- [EXTRACT TO READ]:
_____

Although initially thought by BBC executives to be unfilmable, the series was successfully produced and directed by Alan J. W. Bell and went on to win a Royal Television Society Award as Most Original Programme of 1981, as well as several British Academy Television Awards for its graphics and editing.

Development and production 
After the success of the first seven episodes of the radio series, all broadcast in 1978, and while the second radio series was being recorded, Douglas Adams was commissioned to deliver a pilot script for a television adaptation on 29 May 1979, to be delivered by 1 August. A fully animated version was briefly discussed in the autumn of 1978, but it was eventually decided to make most of the series feature "live action" and only animate The Guides entries. John Lloyd, who had worked with Adams on the first radio series, is credited with starting the process of adapting the series for television, after the receipt of the pilot script, with a memo to the head of light entertainment (John Howard Davies) in September 1979. Adams was still working on scripts for the second radio series of Hitchhiker's and working as script editor for Doctor Who, and thus the BBC extended the deadline for the pilot script of the television adaptation to the end of November. The script for the pilot was delivered in December 1979, and terms for the five remaining scripts were agreed upon in January 1980. While there was some resistance to a project considered "unfilmable," Alan J. W. Bell was given the duties to produce and direct the TV adaptation. John Lloyd was signed as associate producer.

In early 1980, production on the pilot episode began on several fronts.  Rod Lord of Pearce Animation Studios directed a 50-second pilot, hand-animated, giving a 'computer graphic' feel to the Babel Fish speech of the first episode. Douglas Adams and Alan J.W. Bell were both pleased with the animation, and Lord was given the go-ahead to do all of the animation for episode one, and subsequently the complete TV series. Narration for the first episode was recorded by Peter Jones in March 1980. The filming of two green-skinned aliens reacting to Pan Galactic Gargle Blasters was done on 8 May 1980. Further filming of crowd reactions to the Vogons, location filming of Arthur's house and a scene in a pub were done between 11 and 16 May 1980. Scenes aboard the Vogon ship were recorded on 7 June 1980, in the BBC's TC1 studio. The final edit of the pilot episode was completed on 2 July 1980, and it was premiered for a test audience three days later (5 July 1980). Further test screenings were held in August 1980. Based on successful test screenings, the cast was reassembled to complete the six episodes of the series in September 1980. Production continued through the autumn, with filming and recording occurring out of order. Recording and production of the final episode continued into January 1981.

The gap in production made for some continuity problems between the pilot episode and the remainder. Notably, Simon Jones's hair was cut short for another role and he wears a noticeable hairpiece in later episodes. Conversely, David Dixon's hair appears longer.

One major change first appeared in the stage show and LP adaptations, and made its way into the novels and TV adaptation. Nearly all of the sequences from episodes five and six in the first radio series that were originally co-written with John Lloyd were completely cut. Thus the Hotblack Desiato character and Disaster Area make appearances in TV episode five, and Ford, Arthur, Zaphod and Trillian are all randomly teleported off of Disaster Area's stunt ship in TV episode six. Lloyd does receive a co-writer's credit on episode five, for the material on the statistics about the universe.

_____

- [RAW RECORDS]:
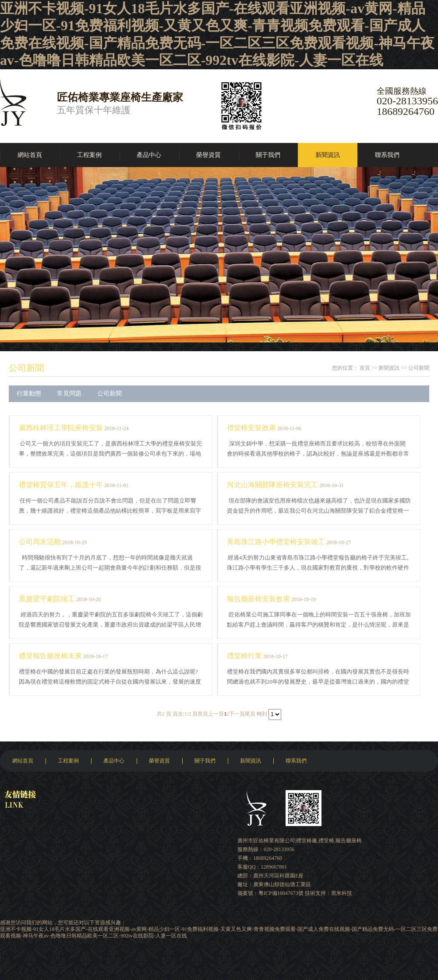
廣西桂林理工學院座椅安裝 (61, 428)
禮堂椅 (326, 841)
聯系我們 (387, 155)
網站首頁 (30, 155)
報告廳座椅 (349, 841)
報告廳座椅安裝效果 (258, 599)
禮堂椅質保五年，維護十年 (61, 485)
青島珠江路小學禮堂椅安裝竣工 (276, 542)
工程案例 (89, 155)
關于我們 (268, 155)
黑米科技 (342, 893)
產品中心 (149, 155)
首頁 (365, 368)
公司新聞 (26, 368)
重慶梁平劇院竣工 (47, 599)
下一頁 (237, 714)
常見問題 (69, 393)
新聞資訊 (328, 155)
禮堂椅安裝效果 (251, 428)
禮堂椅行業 (244, 656)
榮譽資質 (208, 155)
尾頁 (250, 714)
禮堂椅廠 (307, 841)
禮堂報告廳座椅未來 (50, 656)
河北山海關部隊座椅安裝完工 (272, 485)
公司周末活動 (40, 542)
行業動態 (29, 393)
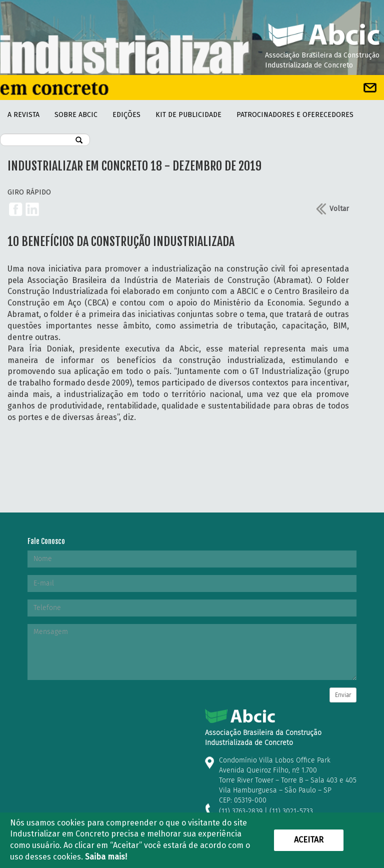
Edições (126, 114)
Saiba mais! (106, 856)
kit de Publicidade (188, 114)
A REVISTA (24, 114)
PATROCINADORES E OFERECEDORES (295, 114)
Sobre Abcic (76, 114)
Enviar (343, 695)
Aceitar (308, 840)
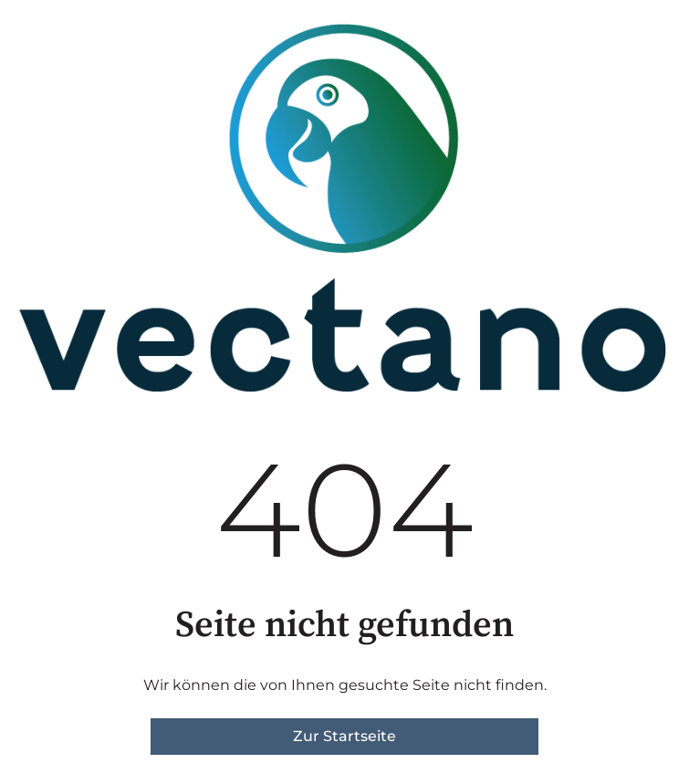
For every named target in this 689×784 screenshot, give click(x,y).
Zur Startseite (344, 736)
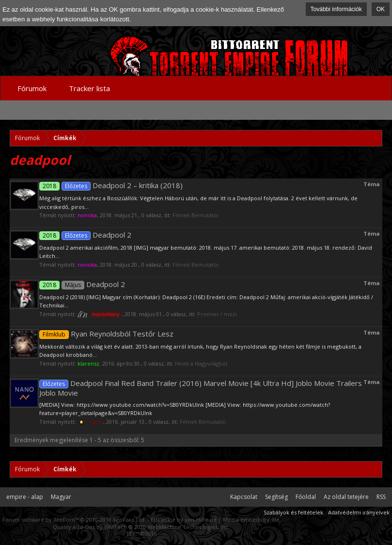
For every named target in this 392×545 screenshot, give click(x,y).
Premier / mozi (217, 314)
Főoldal (306, 497)
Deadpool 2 (85, 235)
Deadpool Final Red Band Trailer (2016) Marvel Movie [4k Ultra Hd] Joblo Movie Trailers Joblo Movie (201, 388)
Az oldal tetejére (346, 497)
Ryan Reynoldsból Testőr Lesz (106, 334)
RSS (381, 497)
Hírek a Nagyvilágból (201, 363)
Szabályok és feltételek (293, 512)
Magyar (61, 497)
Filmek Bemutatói (195, 215)
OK (380, 9)
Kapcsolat (244, 497)
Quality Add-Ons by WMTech (141, 527)
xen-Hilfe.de (201, 519)
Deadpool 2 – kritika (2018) (111, 185)
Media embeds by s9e (251, 519)
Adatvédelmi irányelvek (359, 512)
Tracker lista (89, 88)
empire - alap (25, 497)
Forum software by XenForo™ (74, 519)
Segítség (276, 497)
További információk (336, 9)
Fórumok (32, 88)
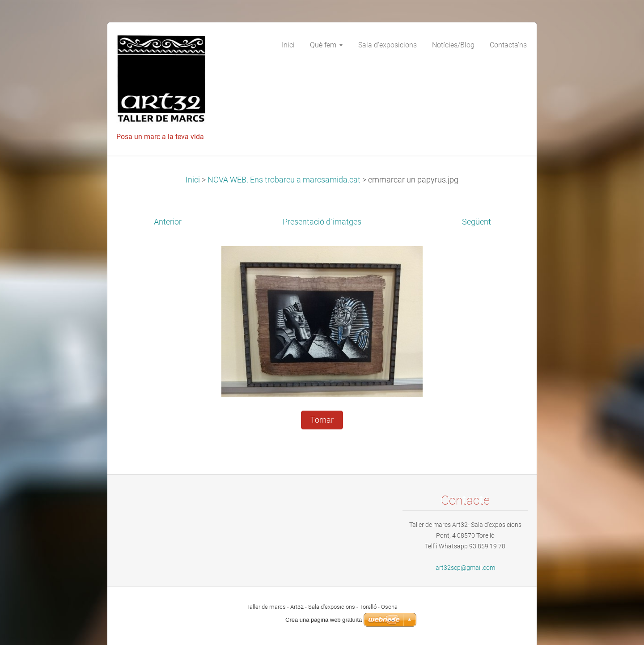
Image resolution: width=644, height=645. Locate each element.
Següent (476, 222)
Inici (193, 180)
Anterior (168, 222)
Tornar (322, 420)
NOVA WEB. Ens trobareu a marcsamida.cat (284, 180)
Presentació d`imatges (322, 222)
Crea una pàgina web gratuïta (323, 620)
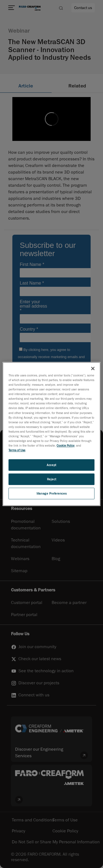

_____

- [REQUIRED WORK]:
(1) In the passage about the Hitchhiker's television series, which characters are teleported off Disaster Area's stunt ship in TV episode six? List them all.
(2) Write the next part of the passage about the Hitchhiker's television series, starting after its last sentence.

- [FINAL ANSWERS]:
(1) Ford, Arthur, Zaphod, Trillian

(2)
The complexities of adapting the material for television meant that some episodes became as long as 35 minutes; as a result, material that had appeared in the radio series (e.g.: the seance involving Zaphod's ancestors) had to be cut. The programme is particularly notable for its mock computer animation sequences, actually produced on film using traditional cel animation techniques.

There have been several different edits of the series: Some, but not all, American PBS stations recut the series into seven 30-minute episodes when they began transmitting the episodes nearly two years later, in December 1982. Other PBS stations re-edited the programme into TV movies, broadcasting more than one episode at a time without interruption. The UK videotape release was on two cassettes, each consisting of three episodes edited to run together and also adding some previously unseen material. The soundtrack was remixed into stereo. The North American VHS tape released by CBS/Fox Video included this material on a single video cassette. The DVD edition claims to be the final and definitive version of the six TV episodes.

Another production problem was that, being a visual adaptation, a solution had to be found to display Zaphod's three arms and two heads, a joke originally written for radio. In a previous stage adaptation, a version of a pantomime horse was used, where two actors filled one costume, providing three arms and two heads between them. For this TV series, a radio-controlled animatronic head was designed and built, incorporating twelve servo motors and two receivers. However, the head was notoriously unreliable and in many scenes merely sits there, inanimate. For the third arm, most of the time it was seen tucked into Zaphod's jacket. But when called for, Mike Kelt, who had designed the extra head (with Joan Stribling; BBC Make-up, Hair, Prosthetics Designer) would hide behind Mark Wing-Davey and slip his arm into the appropriate sleeve.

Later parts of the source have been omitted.